To specify the timeout (in milliseconds), pass in the timeout option to the constructor.

cxt = V8::Context.new timeout: 700
cxt.eval "while (true);" #= exception after 700ms!

PREREQUISITES

The Ruby Racer requires the V8 Javascript engine, but it offloads the handling of this dependency to the libv8 gem.

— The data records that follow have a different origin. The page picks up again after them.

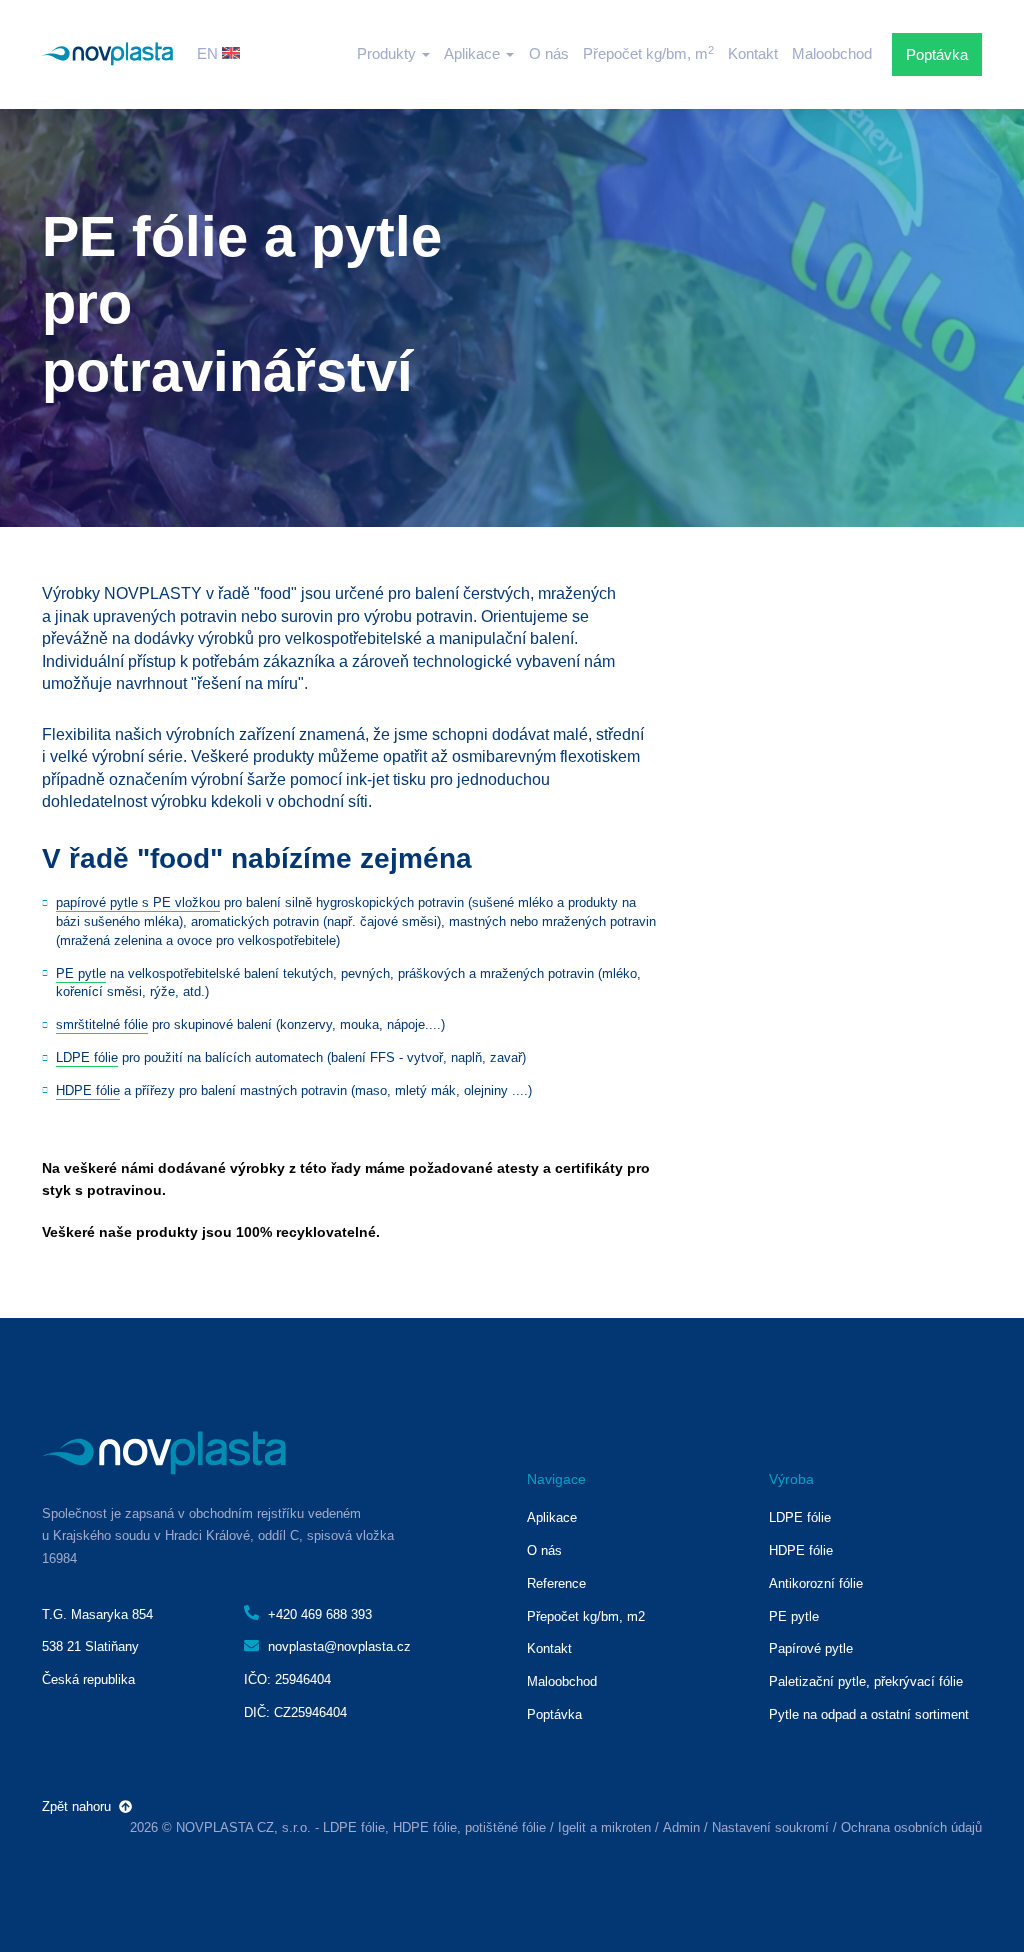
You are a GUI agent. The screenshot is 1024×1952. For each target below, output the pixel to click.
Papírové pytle (811, 1648)
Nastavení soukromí (770, 1827)
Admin (681, 1827)
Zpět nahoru (80, 1806)
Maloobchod (832, 53)
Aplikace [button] (474, 53)
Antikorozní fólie (816, 1583)
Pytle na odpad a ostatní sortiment (869, 1714)
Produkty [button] (388, 53)
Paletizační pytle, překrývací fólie (866, 1681)
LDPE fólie (87, 1057)
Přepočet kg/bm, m (648, 53)
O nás (549, 53)
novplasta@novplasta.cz (337, 1646)
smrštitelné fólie (102, 1024)
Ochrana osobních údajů (911, 1827)
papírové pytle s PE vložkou (138, 902)
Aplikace (552, 1517)
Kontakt (753, 53)
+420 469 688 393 (318, 1614)
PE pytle (81, 973)
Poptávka (937, 54)
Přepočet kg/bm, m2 (586, 1616)
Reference (556, 1583)
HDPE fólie (88, 1090)
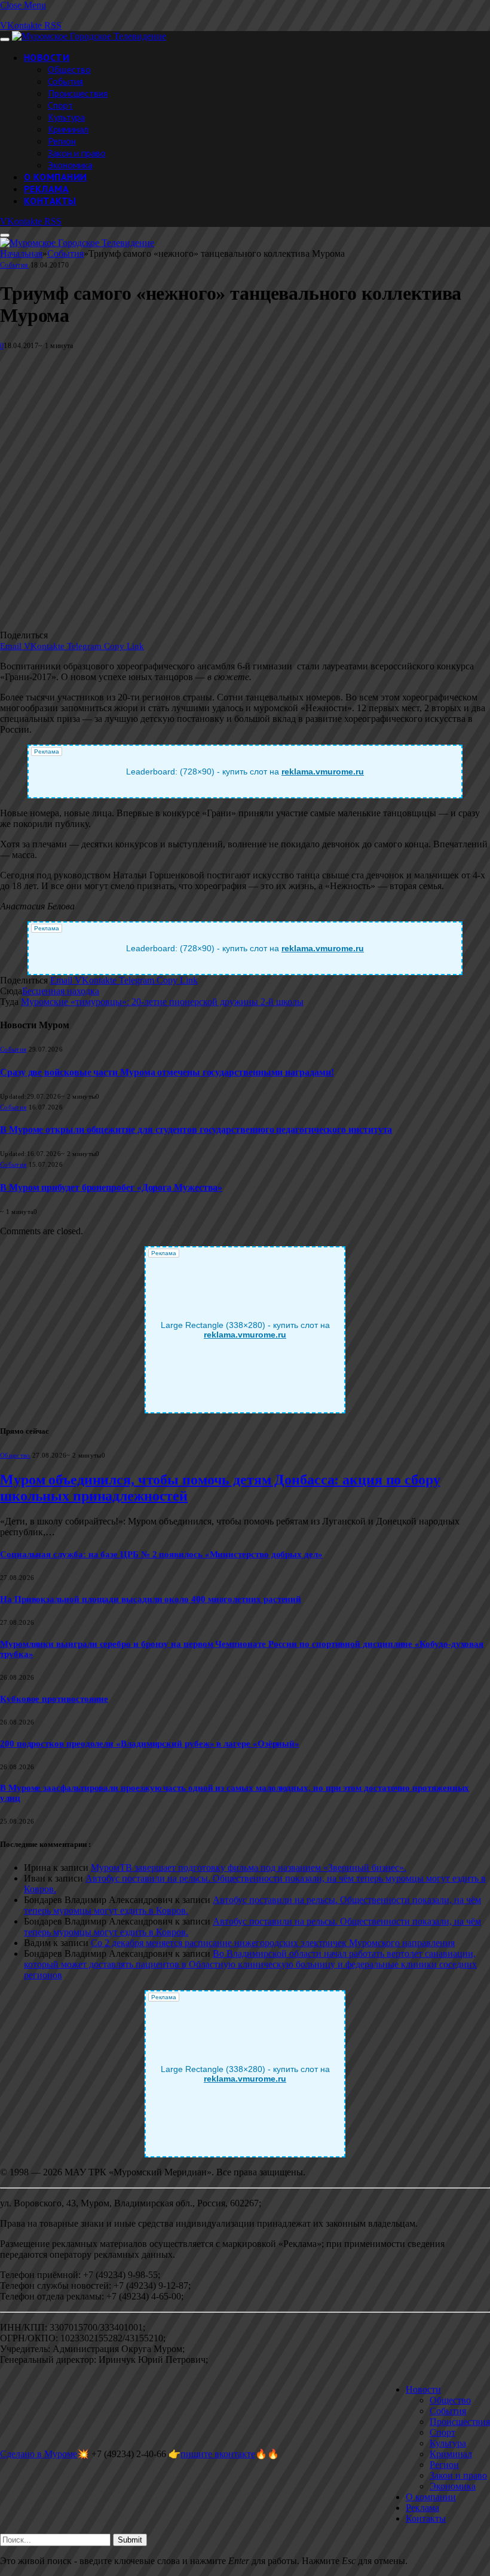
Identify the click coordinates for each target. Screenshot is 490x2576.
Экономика (70, 165)
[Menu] (5, 39)
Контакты (50, 201)
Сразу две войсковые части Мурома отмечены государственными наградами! (166, 1072)
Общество (69, 69)
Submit (130, 2539)
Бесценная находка (60, 991)
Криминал (68, 129)
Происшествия (78, 93)
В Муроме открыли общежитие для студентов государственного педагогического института (196, 1129)
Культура (66, 117)
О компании (55, 177)
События (65, 81)
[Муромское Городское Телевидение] (89, 36)
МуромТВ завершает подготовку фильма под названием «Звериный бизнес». (248, 1867)
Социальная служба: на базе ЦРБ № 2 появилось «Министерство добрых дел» (161, 1554)
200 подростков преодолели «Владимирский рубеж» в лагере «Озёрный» (149, 1743)
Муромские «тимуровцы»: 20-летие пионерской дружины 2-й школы (162, 1002)
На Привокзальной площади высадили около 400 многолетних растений (150, 1599)
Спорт (60, 105)
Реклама (46, 189)
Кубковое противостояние (54, 1699)
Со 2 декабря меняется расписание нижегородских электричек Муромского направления (273, 1943)
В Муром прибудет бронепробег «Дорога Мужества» (111, 1187)
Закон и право (77, 153)
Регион (62, 141)
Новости (46, 57)
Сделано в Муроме (38, 2454)
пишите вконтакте (217, 2454)
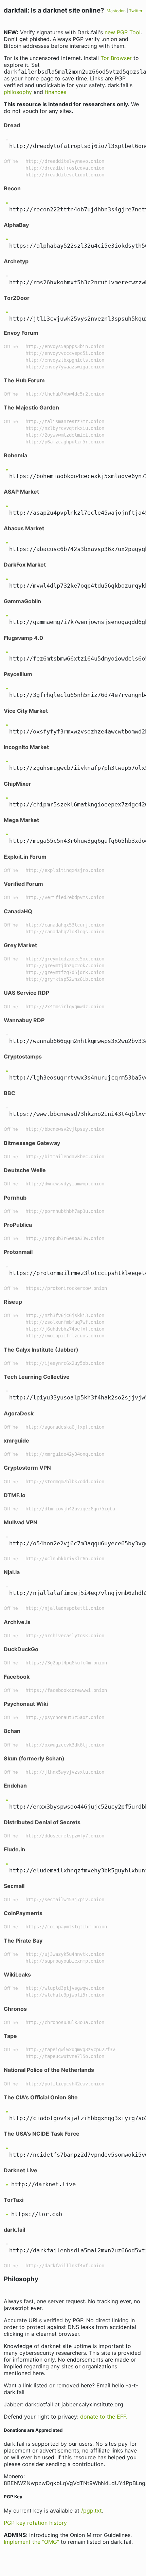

Because libv8 is now a gem dependency, you do not need a separate libv8 entry in your project's Gemfile.

Please see libv8 for V8 runtime installation options.

DEVELOP

git clone git://github.com/cowboyd/therubyracer.git
cd therubyracer
bundle install
rake compile

Sponsored by

The Frontside

LICENSE:

(The MIT License)

Copyright (c) 2009,2010,2011,2012 Charles Lowell

Permission is hereby granted, free of charge, to any person obtaining a copy of this software and associated documentation files (the 'Software'), to deal in the Software without restriction, including without limitation the rights to use, copy, modify, merge, publish, distribute, sublicense, and/or sell copies of the Software, and to permit persons to whom the Software is furnished to do so, subject to the following conditions:

The above copyright notice and this permission notice shall be included in all copies or substantial portions of the Software.

THE SOFTWARE IS PROVIDED 'AS IS', WITHOUT WARRANTY OF ANY KIND, EXPRESS OR IMPLIED, INCLUDING BUT NOT LIMITED TO THE WARRANTIES OF MERCHANTABILITY, FITNESS FOR A PARTICULAR PURPOSE AND NONINFRINGEMENT. IN NO EVENT SHALL THE AUTHORS OR COPYRIGHT HOLDERS BE LIABLE FOR ANY CLAIM, DAMAGES OR OTHER LIABILITY, WHETHER IN AN ACTION OF CONTRACT, TORT OR OTHERWISE, ARISING FROM, OUT OF OR IN CONNECTION WITH THE SOFTWARE OR THE USE OR OTHER DEALINGS IN THE SOFTWARE.